» **Problem details**
Search the listing below for "computer". Copy each matching line.

» **Supplied entries**
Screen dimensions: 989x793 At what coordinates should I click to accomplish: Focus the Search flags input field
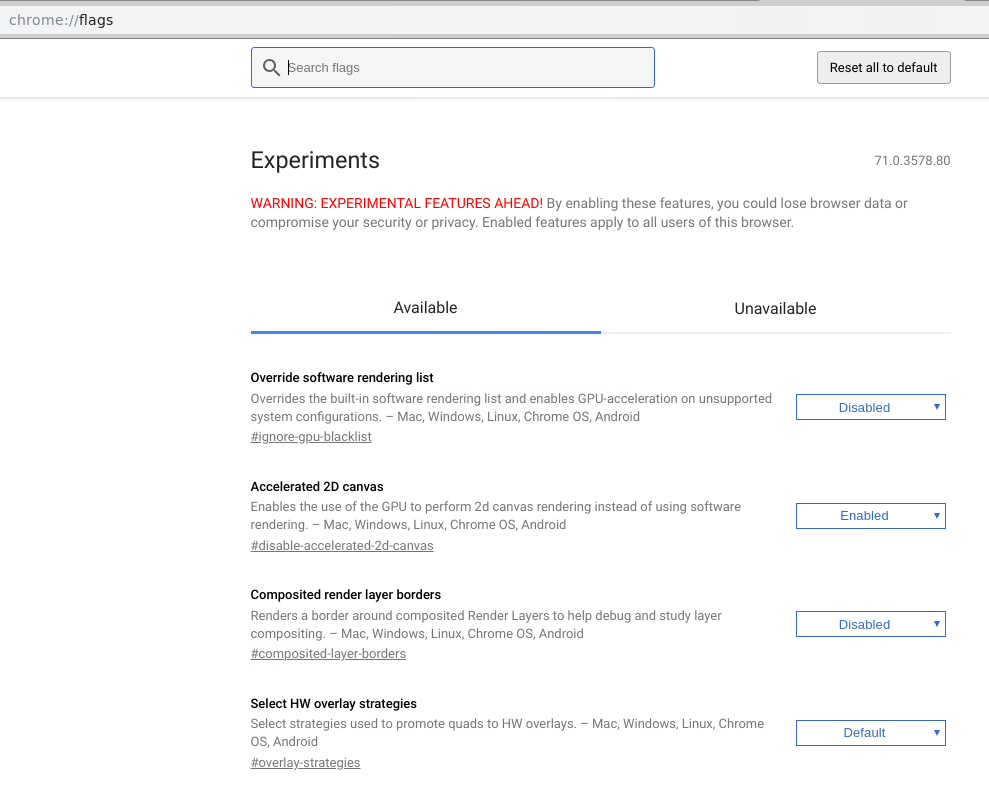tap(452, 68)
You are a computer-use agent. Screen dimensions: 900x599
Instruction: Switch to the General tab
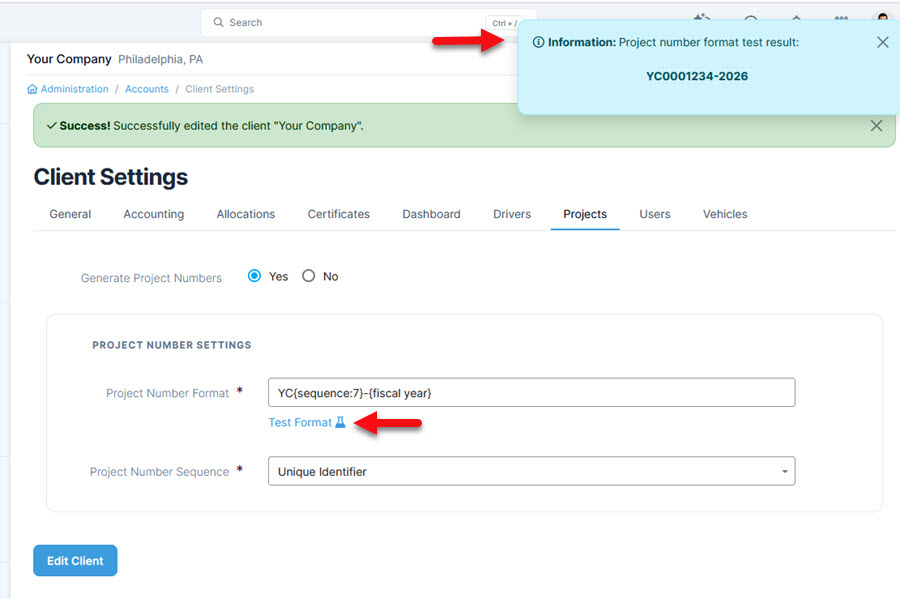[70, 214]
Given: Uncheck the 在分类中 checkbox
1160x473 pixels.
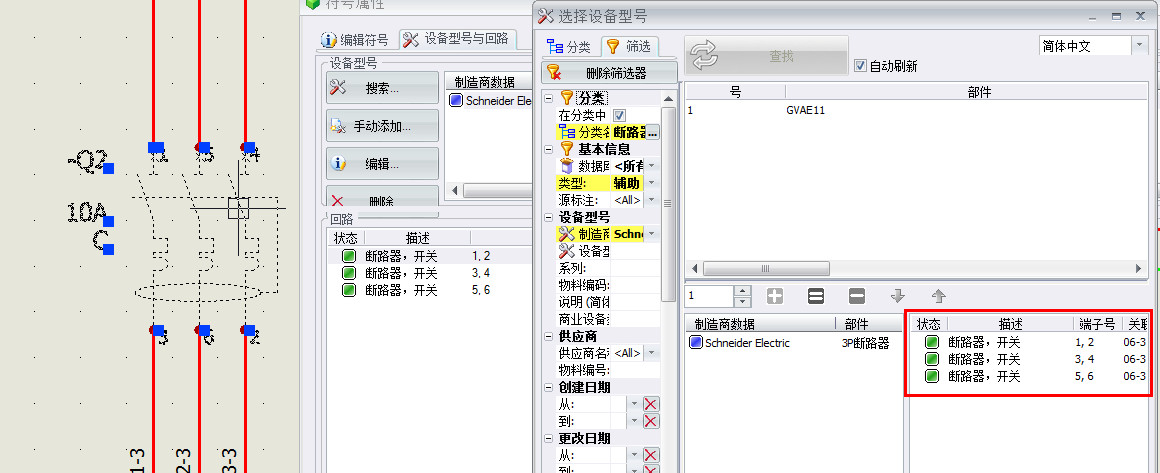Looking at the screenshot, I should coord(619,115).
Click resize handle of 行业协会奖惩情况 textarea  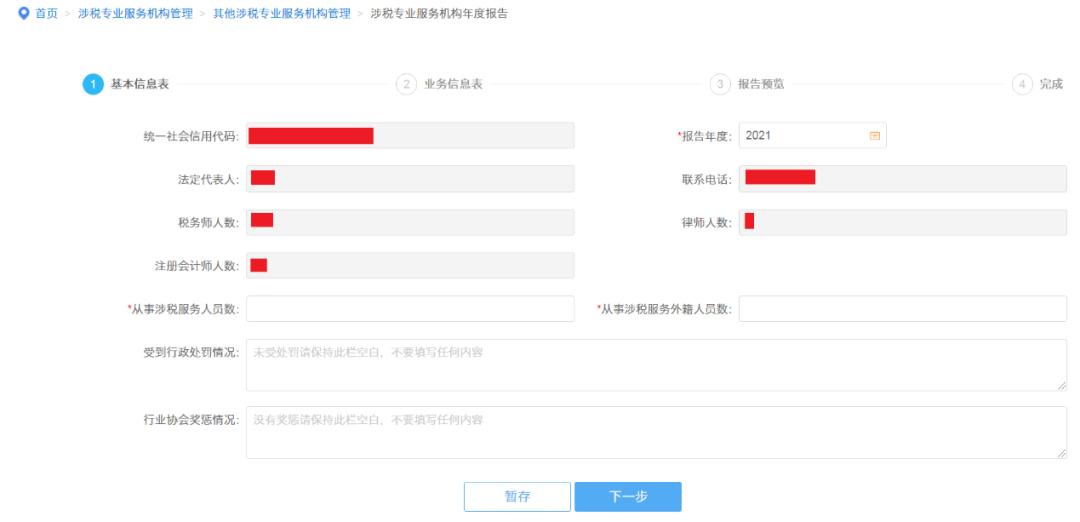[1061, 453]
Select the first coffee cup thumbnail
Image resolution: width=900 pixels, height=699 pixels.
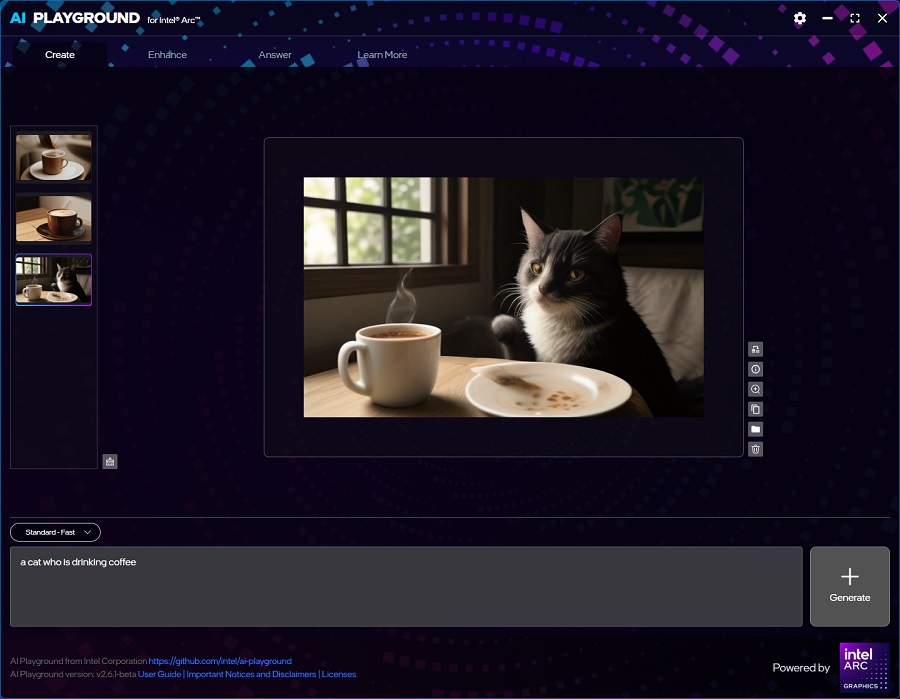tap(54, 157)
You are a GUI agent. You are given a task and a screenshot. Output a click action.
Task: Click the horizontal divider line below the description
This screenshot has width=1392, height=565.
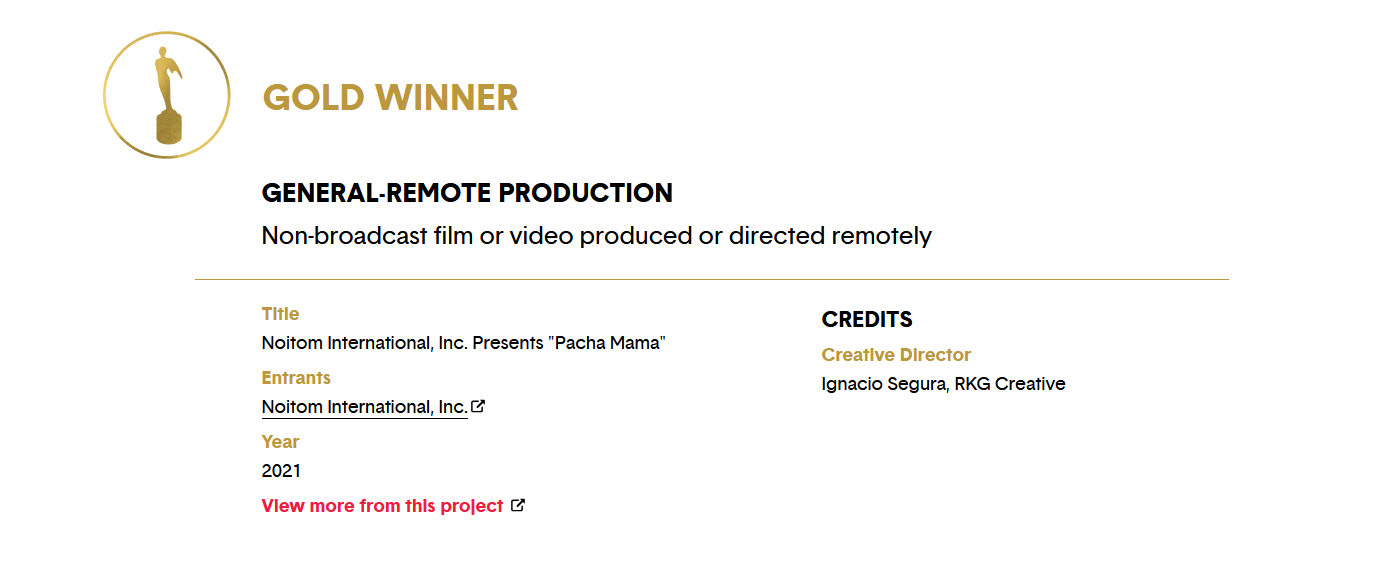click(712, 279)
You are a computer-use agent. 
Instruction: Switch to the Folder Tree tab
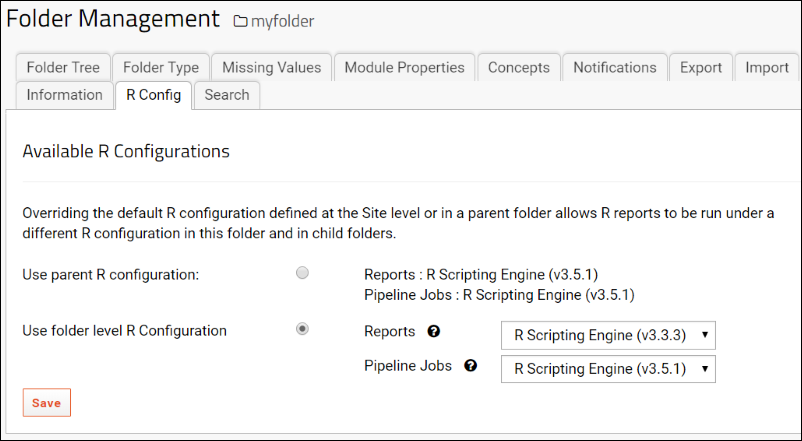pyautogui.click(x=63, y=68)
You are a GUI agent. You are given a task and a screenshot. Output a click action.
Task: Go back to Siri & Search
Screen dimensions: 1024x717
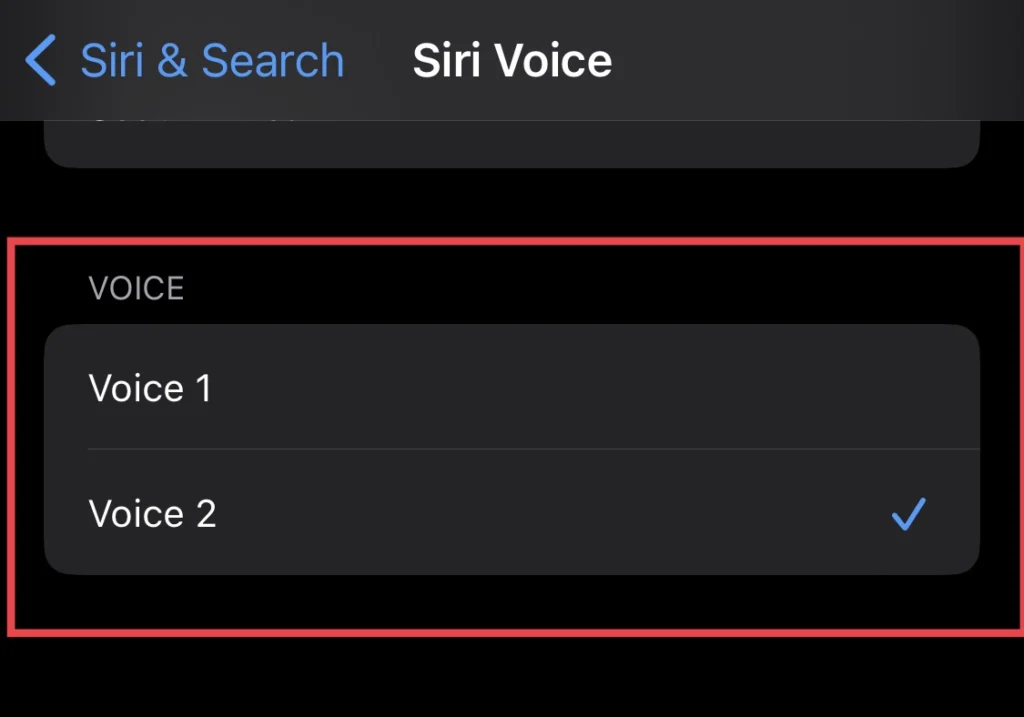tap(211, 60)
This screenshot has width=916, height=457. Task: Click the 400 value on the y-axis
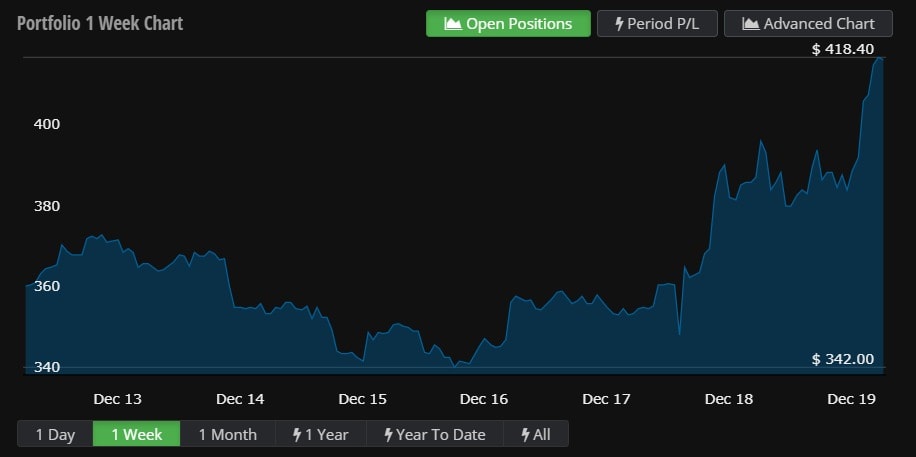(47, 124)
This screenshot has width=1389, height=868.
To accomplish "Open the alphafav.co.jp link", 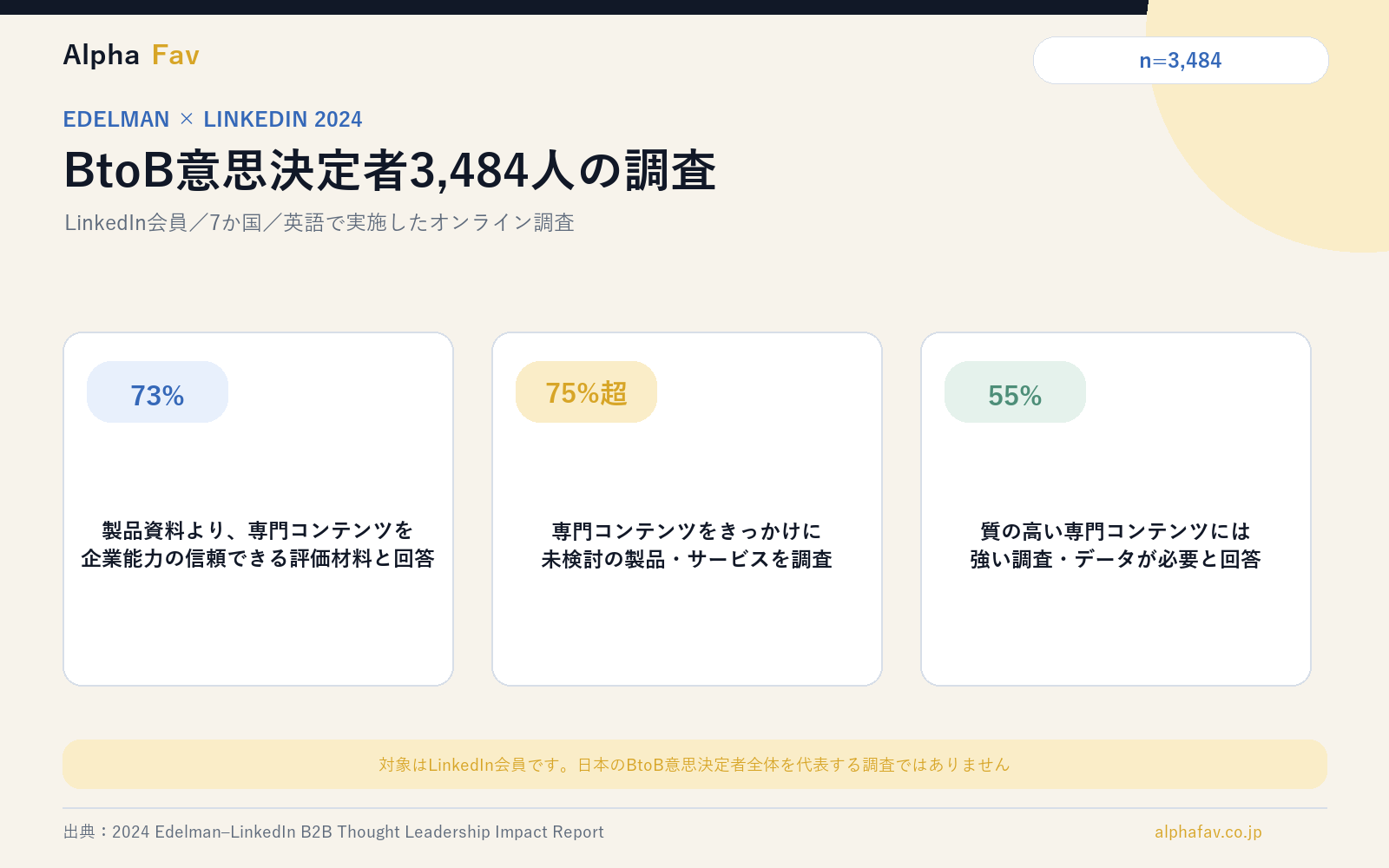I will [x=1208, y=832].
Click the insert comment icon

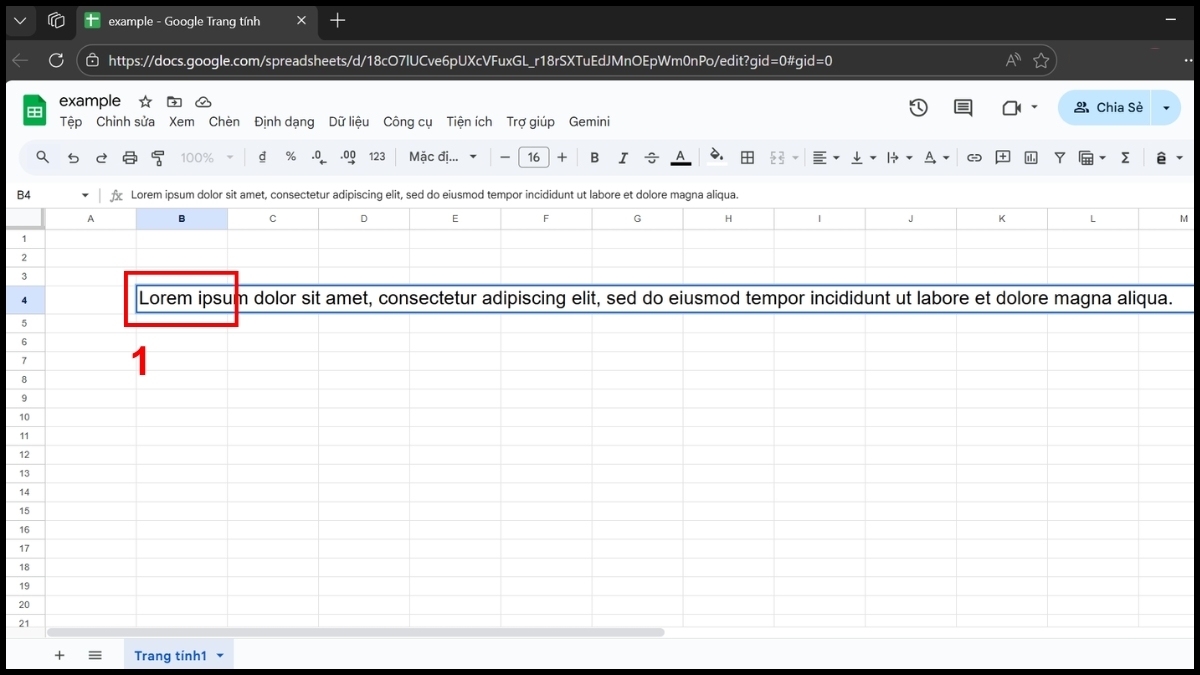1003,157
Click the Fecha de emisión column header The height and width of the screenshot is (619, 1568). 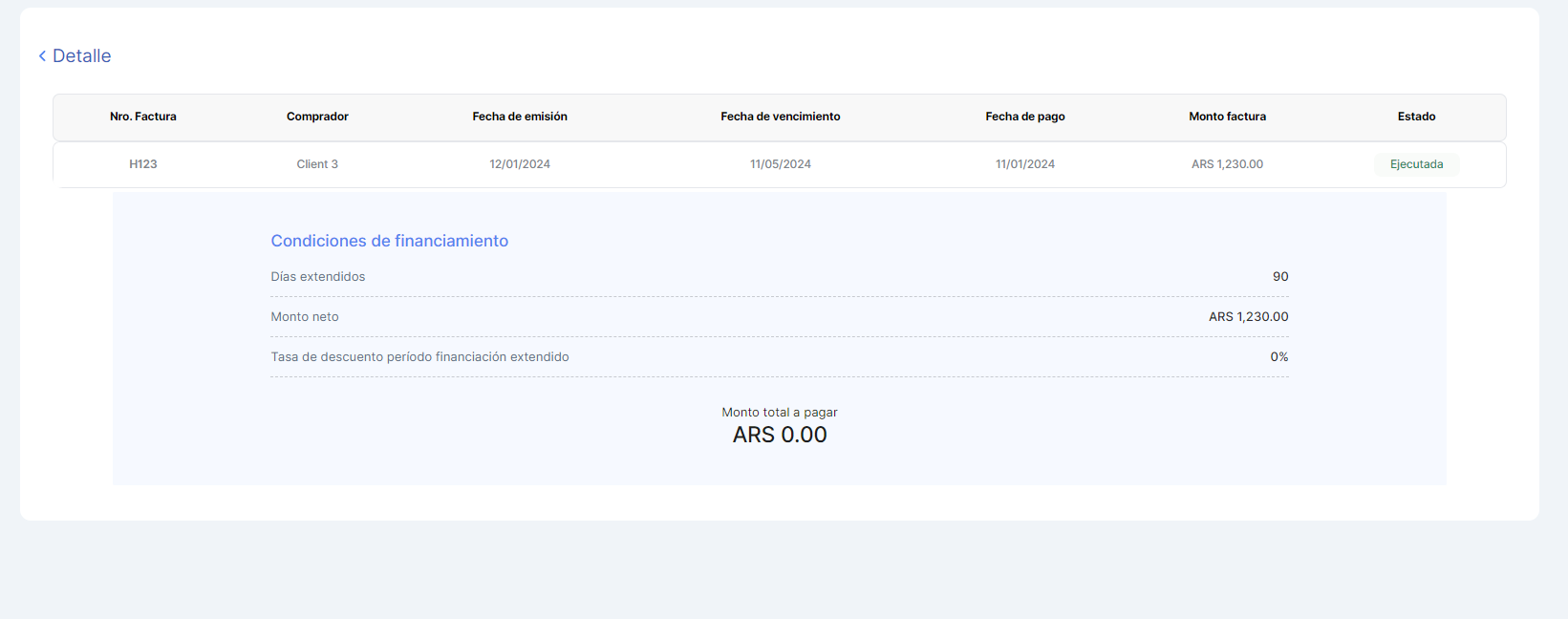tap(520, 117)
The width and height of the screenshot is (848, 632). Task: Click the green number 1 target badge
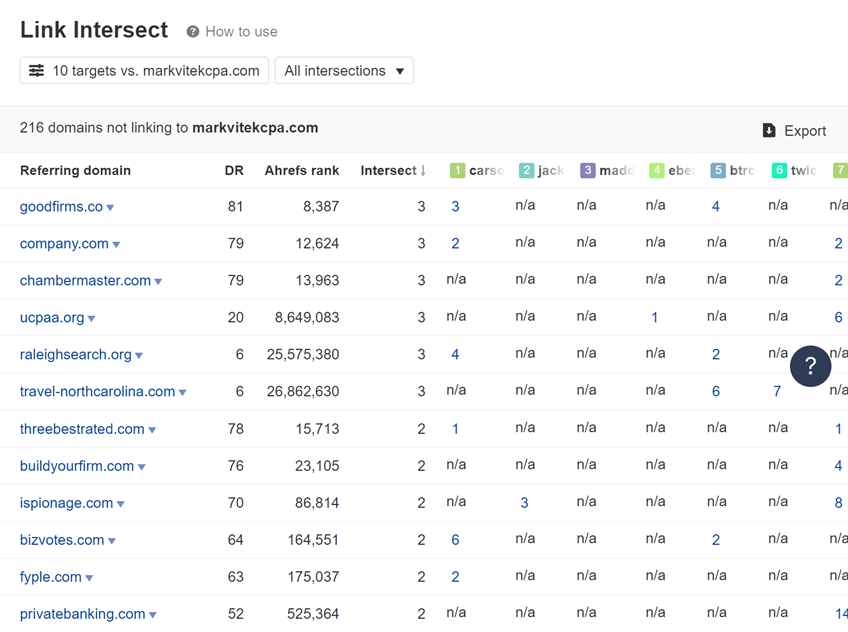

» **Your solution**
You are a computer-use agent. Screen dimensions: 900x599
You are a computer-use agent. 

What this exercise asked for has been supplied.